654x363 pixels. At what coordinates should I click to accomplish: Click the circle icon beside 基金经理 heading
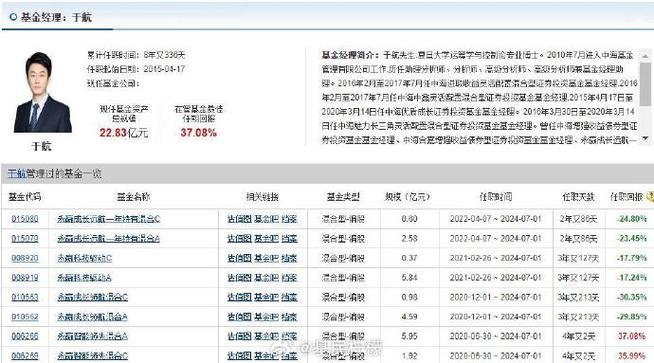13,17
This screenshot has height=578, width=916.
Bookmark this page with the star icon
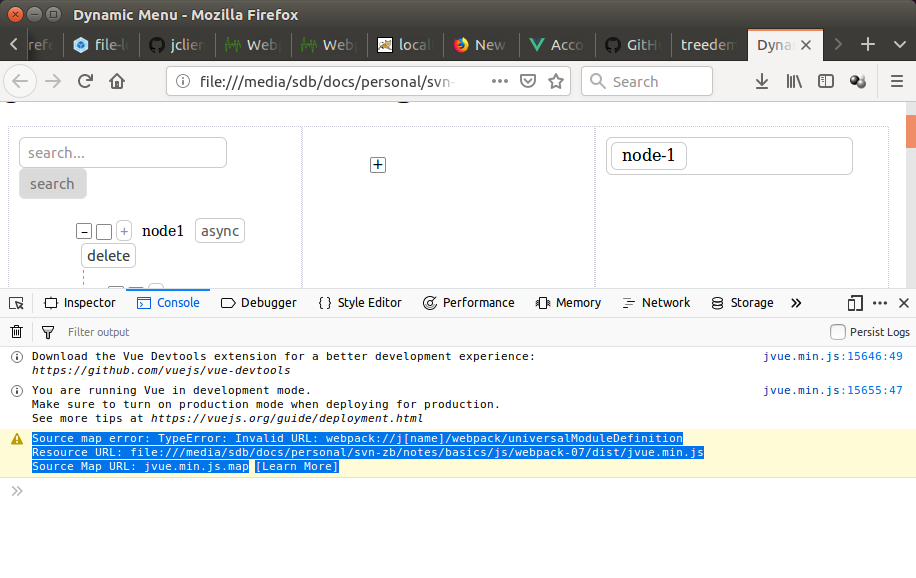pos(556,82)
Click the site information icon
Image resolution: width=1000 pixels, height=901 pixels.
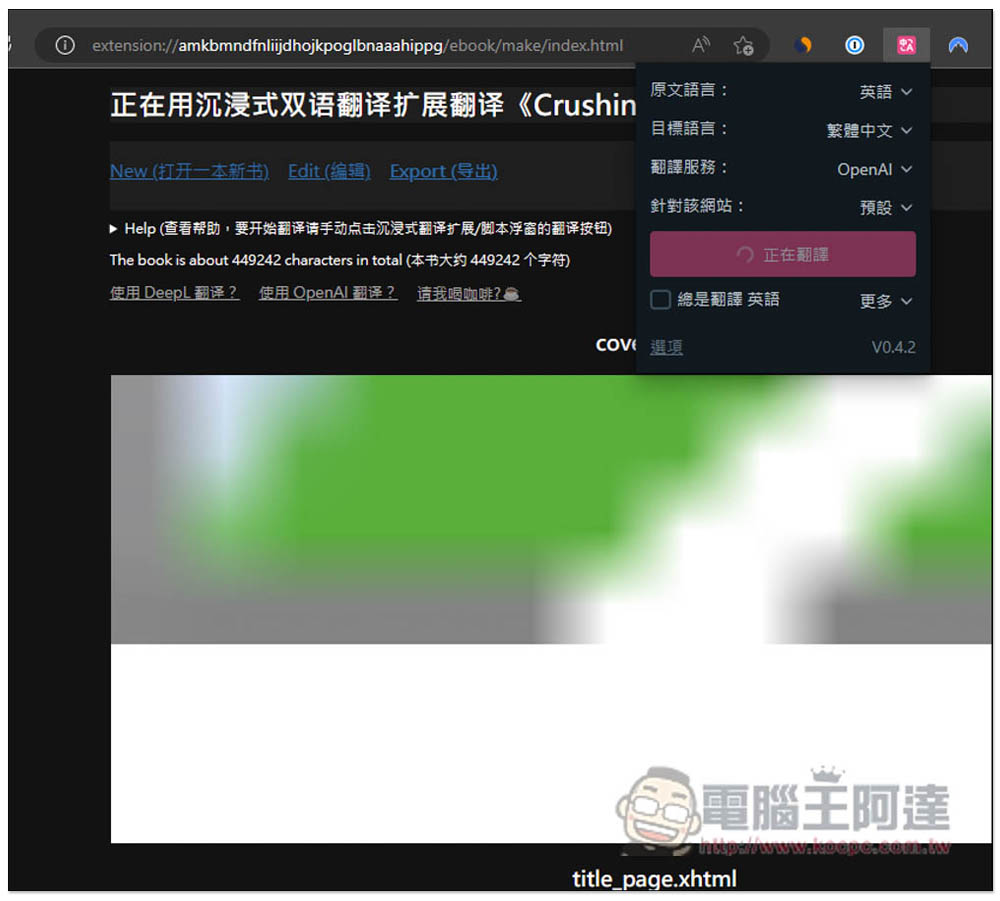(x=65, y=45)
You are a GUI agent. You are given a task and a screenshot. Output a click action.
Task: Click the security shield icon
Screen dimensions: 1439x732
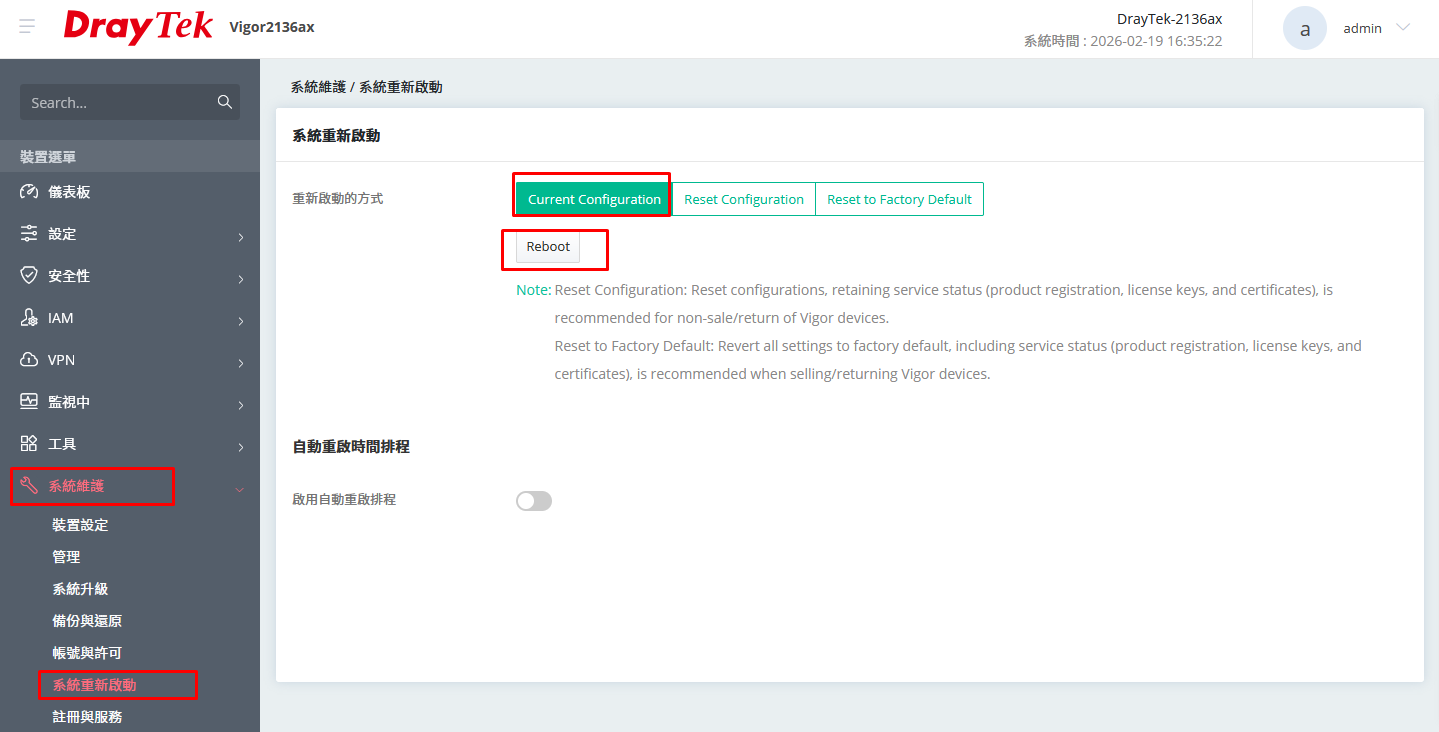[x=29, y=276]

□ □ □ □ □

_INSTRUCTIONS TO FOLLOW_: Repeat, exactly and in full, all the material above except its pictures.

_RESULT_:
654x363 pixels. At what coordinates should I click to accomplish: Click the circle icon beside 基金经理 heading
13,17
This screenshot has height=578, width=916.
Bookmark this page with the star icon
pos(556,82)
Click the site information icon
Image resolution: width=1000 pixels, height=901 pixels.
(x=65, y=45)
You are a GUI agent. You are given a task and a screenshot. Output a click action.
Task: Click the security shield icon
Screen dimensions: 1439x732
[x=29, y=276]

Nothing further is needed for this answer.